Middlebury Stereo Evaluation - Version 3

by Daniel Scharstein and Heiko Hirschmüller

Here you can download input files, ground-truth disparities, and the evaluation SDK for the new stereo benchmark, as well as upload your results. See also the description of new features.

Data

We provide a training set and a test set with 15 image pairs each, mainly taken from the 2014 datasets. The training set also contains ground-truth disparities in PFM format. The images are available in three resolutions, full (F), half (H), and quarter (Q). You should generally use the largest size your algorithm can handle, though sometimes a smaller resolution can yield better results. Note that while you can evaluate your results with half or quarter-size GT using our SDK, the "official" evaluation is always at full resolution, and we will upsample your results if necessary. Most of the datasets have realistic "imperfect" rectification with residual y-disparities, for which we also provide GT for the training set. Please see our GCPR 2014 paper for more information about the datasets.

  # of
training
images
# of
test
images
Full resolution
up to 3000 x 2000
ndisp <= 800
Half resolution
up to 1500 x 1000
ndisp <= 400
Quarter resolution
up to 750 x 500
ndisp <= 200
Input data
im0.png, im1.png, calib.txt
15 15   MiddEval3-data-F.zip (341 MB)     MiddEval3-data-H.zip (105 MB)     MiddEval3-data-Q.zip (30 MB)  
Ground truth for left view
disp0GT.pfm, mask0nocc.png
15 MiddEval3-GT0-F.zip (194 MB) MiddEval3-GT0-H.zip (51 MB) MiddEval3-GT0-Q.zip (13 MB)
*Ground truth for right view
disp1GT.pfm, mask1nocc.png
15 MiddEval3-GT1-F.zip (194 MB) MiddEval3-GT1-H.zip (51 MB) MiddEval3-GT1-Q.zip (13 MB)
*Ground truth y-disparities
disp0GTy.pfm, disp1GTy.pfm
15 MiddEval3-GTy-F.zip (180 MB) MiddEval3-GTy-H.zip (51 MB) MiddEval3-GTy-Q.zip (15 MB)
  * these files are not needed for the evaluation

Code

Our evaluation SDK consists of C++ code and shell scripts. It is currently only available for Unix / Linux (but also works under Windows using cygwin). It allows (1) running algorithms on all datasets; (2) evaluating the results for the training set; and (3) creating a zip archive of all results for submission to the online table. If you prefer to create the zip archive manually or using your own scripts, here is a description of the expected upload format. In order to use the SDK with your stereo algorithm, you will have to produce floating-point disparities in PFM format.

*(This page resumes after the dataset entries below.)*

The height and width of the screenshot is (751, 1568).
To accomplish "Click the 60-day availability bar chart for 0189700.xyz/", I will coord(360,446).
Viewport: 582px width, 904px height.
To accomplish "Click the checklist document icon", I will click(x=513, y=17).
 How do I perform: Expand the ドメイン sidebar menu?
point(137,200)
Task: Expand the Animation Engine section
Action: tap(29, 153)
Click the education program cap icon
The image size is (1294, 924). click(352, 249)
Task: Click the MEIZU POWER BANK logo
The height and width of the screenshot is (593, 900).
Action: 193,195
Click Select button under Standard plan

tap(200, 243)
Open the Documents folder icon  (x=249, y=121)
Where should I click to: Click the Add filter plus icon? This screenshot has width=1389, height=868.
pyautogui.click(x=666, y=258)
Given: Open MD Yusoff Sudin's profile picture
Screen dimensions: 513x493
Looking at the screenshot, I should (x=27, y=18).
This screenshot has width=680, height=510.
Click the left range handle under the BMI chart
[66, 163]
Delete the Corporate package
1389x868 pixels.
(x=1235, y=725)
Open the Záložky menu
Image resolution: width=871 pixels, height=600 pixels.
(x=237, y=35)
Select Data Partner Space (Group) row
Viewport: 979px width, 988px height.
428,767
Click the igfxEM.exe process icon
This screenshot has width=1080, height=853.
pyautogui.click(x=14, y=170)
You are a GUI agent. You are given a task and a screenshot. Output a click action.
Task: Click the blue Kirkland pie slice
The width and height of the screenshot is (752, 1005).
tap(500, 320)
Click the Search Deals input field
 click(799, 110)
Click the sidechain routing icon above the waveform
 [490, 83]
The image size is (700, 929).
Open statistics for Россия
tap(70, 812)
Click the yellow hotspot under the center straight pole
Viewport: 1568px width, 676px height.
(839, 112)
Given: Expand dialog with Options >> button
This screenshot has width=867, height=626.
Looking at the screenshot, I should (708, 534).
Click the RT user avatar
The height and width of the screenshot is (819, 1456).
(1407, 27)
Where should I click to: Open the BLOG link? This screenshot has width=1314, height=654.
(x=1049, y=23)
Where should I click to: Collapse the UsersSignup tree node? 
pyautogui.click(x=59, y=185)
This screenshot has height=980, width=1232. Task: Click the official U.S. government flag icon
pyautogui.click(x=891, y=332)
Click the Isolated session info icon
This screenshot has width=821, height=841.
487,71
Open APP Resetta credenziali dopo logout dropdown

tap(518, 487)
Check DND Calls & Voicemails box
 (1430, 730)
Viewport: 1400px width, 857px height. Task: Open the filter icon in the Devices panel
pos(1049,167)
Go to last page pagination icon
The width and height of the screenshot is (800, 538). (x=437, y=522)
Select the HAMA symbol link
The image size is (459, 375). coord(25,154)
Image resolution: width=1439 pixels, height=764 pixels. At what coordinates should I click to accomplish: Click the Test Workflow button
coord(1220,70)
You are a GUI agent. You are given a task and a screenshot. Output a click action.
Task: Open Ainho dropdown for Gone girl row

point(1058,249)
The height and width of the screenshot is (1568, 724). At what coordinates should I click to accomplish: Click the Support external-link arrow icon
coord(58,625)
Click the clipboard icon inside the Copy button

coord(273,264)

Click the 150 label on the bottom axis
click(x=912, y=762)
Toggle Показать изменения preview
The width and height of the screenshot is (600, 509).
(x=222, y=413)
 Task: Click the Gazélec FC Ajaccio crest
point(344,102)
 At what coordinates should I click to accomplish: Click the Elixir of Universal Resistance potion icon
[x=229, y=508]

The SDK includes sample C++ code for saving in PFM format. It also contains a sample stereo algorithm, Libelas, modified to write PFM disparities, as an example.

Download the SDK here: MiddEval3-SDK-1.6.zip README.txt CHANGES.txt

We also provide cvkit, a collection of visualization and conversion tools designed to work with PFM files and calibration files in our directory structure, in particular the fast image viewer sv and 3D viewer plyv. These are highly valuable debugging tools, and are provided for Linux and Windows platforms. In case your algorithm already saves disparity maps in formats such as 16 bit PGM/PNG/TIFF or floating-point TIFF, you can also use cvkit's imgcmd program to convert to PFM directly (more detail is found in the SDK documentation).

Eric Psota has contributed MatlabSDK-v2.zip (updated March 2017), a small collection of Matlab scripts for interacting with the MiddEval3 files. The scripts include a simple stereo matcher, as well as a PFM reader/writer.

Submit

After you adapt the SDK to run your algorithm or create a zip file manually, you can upload your results. You can upload and evaluate your results on the training set as many times as you want. As in the previous version of the stereo evaluation, you will see how your results compare to all other submitted results on the training set in a temporary table. Once you have a final set of results, you can upload your results on both training and test sets and request publication of both sets of results. In order to prevent fitting to the test data, we only allow this once per method, and you won't be able to see the test results until after they are published. Please only upload "final" results (either published or about to be submitted to a conference or journal). Note that we only allow one result per publication in the table. If you have multiple algorithm variants, you may evaluate them on the training set, but you should select and upload only one result for publication.